台湾の通信キャリア、中華電信は5Gのテスト電波を使い、5Gスマートフォンを使った1Gbpsの高速通信デモを披露した。
中華電信は現在、エリクソンと協業し同社のネットワーク設備を使って台北市などで5G NR方式のテストを実施している。使用している周波数は3.5GHz(サブ6GHz)と28GHz(ミリ波)。COMPUTEX TAIPEI 2019の同社ブースでは、LTEの1.8GHzと合わせたNSA(Non Stand Alone)の基地局のシステムを展示。ライブデモは5G NR、3.5GHz、100MHz幅の試験電波が使われた。
スマートフォンでのスピードテストを数回行なったところ、いずれもラクに1Gbpsをクリア。上りは50Mbps前後だった。なお、デモに使ったスマートフォンはメーカー非公開とのこと。ディスプレー右上にパンチホールが無いため現在韓国などで販売されている「Galaxy S10 5G」ではない。フロントカメラが見当たらないことやベゼル幅の形状から、シャオミのスライド型端末「Mi MiX 3 5G」と考えられる。デモ端末のアンテナマークの右に見える「35」の表示は、おそらく3.5GHz帯の5Gの電波をつかんでいる意味だろう。
中華電信ブースには他にも導入予定とされる5G端末が展示されていた。ASKEYのCPE(屋内機器)は製品化目前で、実際に5G電波をつかむことができる実機とのこと。また、Compalの5GモバイルWi-Fiルーターはモックアップで、5000mAhのバッテリーを内蔵予定。本体のサイズは一般的な4Gのルーターより一回り大きい。
ブースでのデモは行なわれなかったが、説明員によると5G NR、28GHz、400MHz幅のミリ波でのテストでは、クアルコムの5G試験端末を使い下り1.5Gbps以上と、3.5GHzのテストよりもさらに高速な結果を得られたとのこと。
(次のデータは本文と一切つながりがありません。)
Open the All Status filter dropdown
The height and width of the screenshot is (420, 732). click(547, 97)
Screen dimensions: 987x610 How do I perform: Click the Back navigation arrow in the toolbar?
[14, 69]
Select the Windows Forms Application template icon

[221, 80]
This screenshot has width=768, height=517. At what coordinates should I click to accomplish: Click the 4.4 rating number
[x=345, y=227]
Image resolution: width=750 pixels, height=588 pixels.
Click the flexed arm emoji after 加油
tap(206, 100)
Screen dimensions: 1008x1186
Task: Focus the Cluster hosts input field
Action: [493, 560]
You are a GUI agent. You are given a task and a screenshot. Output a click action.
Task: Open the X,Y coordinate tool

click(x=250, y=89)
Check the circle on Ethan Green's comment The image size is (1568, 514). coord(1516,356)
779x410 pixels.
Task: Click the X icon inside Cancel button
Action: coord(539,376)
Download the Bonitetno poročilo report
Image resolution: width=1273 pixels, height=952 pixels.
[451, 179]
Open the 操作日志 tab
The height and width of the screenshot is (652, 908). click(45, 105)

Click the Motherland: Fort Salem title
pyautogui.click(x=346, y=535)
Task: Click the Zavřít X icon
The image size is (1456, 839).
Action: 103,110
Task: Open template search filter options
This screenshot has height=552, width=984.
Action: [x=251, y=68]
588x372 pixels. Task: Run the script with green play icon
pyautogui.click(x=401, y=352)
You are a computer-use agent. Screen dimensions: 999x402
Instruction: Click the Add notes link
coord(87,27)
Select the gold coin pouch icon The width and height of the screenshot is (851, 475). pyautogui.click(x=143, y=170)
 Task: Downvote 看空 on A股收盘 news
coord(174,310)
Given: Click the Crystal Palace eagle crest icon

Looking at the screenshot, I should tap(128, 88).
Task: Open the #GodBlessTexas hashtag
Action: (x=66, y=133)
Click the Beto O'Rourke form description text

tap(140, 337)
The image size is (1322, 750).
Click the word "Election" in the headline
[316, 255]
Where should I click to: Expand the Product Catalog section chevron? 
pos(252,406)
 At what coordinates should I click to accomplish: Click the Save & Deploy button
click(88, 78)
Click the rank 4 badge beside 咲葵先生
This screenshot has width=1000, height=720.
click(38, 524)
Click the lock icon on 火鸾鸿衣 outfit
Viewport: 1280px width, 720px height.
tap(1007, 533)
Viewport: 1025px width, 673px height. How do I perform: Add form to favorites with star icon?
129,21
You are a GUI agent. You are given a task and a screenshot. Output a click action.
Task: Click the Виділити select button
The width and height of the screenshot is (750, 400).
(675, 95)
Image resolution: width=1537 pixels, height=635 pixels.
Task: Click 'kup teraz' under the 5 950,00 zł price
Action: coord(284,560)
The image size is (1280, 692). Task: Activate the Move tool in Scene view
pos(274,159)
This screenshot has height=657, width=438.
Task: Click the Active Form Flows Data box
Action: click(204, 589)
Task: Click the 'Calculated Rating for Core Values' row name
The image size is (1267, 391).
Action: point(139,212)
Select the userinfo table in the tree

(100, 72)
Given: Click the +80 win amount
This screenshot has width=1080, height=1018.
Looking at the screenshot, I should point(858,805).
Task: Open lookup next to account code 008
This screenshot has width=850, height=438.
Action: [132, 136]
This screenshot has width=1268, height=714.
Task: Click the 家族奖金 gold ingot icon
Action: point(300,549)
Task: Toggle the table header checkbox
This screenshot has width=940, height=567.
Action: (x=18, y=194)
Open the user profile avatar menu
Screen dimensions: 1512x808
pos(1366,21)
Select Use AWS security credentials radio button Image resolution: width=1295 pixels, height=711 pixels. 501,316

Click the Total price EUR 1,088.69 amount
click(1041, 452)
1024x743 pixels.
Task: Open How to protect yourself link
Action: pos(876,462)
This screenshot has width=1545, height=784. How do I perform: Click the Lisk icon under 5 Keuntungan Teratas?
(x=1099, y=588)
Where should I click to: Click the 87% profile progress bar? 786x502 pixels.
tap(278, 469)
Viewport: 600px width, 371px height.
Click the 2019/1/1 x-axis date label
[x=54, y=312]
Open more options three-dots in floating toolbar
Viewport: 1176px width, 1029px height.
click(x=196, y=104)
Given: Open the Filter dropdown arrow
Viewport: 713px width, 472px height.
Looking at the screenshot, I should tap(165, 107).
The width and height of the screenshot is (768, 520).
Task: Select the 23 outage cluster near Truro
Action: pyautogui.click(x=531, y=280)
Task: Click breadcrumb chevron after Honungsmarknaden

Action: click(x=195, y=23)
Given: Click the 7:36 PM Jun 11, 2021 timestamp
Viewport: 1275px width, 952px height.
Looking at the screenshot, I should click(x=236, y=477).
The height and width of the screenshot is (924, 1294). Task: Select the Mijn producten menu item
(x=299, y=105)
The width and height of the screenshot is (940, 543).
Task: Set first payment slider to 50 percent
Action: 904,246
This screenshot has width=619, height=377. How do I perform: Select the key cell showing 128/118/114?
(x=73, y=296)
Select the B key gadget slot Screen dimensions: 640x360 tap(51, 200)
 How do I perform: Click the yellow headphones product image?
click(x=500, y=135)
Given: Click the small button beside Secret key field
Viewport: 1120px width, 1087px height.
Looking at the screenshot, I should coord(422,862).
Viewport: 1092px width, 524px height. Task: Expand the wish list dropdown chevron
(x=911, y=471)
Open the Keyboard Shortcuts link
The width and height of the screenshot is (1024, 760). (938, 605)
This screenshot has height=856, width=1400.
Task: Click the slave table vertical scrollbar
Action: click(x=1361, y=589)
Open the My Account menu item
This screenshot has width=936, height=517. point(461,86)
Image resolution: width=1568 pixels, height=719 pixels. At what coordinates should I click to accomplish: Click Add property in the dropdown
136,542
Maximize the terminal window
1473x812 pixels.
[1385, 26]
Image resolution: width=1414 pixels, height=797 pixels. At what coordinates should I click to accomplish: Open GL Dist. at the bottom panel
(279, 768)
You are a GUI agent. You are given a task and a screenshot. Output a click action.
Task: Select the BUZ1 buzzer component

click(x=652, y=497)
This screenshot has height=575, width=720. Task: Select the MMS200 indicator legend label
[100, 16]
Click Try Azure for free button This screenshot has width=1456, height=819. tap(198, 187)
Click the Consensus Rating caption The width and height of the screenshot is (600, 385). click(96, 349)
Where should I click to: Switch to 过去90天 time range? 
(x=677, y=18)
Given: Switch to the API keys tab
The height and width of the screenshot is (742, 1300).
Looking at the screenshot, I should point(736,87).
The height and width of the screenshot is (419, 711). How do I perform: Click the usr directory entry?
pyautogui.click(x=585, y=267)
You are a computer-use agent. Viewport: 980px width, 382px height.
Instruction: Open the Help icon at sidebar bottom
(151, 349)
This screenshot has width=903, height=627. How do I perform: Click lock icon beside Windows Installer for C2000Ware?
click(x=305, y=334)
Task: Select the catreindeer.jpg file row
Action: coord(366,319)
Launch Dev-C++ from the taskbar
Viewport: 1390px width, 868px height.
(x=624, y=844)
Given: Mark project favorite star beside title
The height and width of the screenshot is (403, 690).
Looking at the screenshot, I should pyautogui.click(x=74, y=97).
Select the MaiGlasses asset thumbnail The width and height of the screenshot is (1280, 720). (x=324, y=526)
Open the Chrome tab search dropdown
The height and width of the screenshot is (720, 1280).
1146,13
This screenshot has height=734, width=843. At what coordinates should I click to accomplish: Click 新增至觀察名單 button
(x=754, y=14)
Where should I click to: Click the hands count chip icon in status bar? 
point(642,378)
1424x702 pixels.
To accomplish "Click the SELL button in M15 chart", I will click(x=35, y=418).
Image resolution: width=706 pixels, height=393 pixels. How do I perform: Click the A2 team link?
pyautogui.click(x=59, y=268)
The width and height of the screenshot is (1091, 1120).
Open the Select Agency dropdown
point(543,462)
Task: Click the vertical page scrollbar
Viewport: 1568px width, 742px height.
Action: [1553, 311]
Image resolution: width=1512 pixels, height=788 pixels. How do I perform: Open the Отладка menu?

ところでクアルコムはCOMPUTEX TAIPEI 2019に合わせ、5G内蔵ノートPC向けSoC「Snapdragon 8cx」を発表、それを採用した世界初の5GノートPC「Project Limitless」の開発機をレノボが披露した。同SoC内蔵の5Gモデム「Snapdragon X55 modem」の理論上の最大通信速度は7Gbpsに対応しており、中華電信が行なったライブデモの3.5GHz/1Gbps、28GHz/1.5Gbpsと同等の性能を出すことは十分可能だ。
5G対応のスマートフォンやノートPCが次々に発表される中、台湾の通信キャリアもそのパフォーマンスをフルに発揮できる5Gネットワークのテストをすでに実施しているのである。ブース説明員によると台湾の5G免許オークションは2019年末ころの予定で、早ければ2020年から5Gサービスが開始されるとのことだ。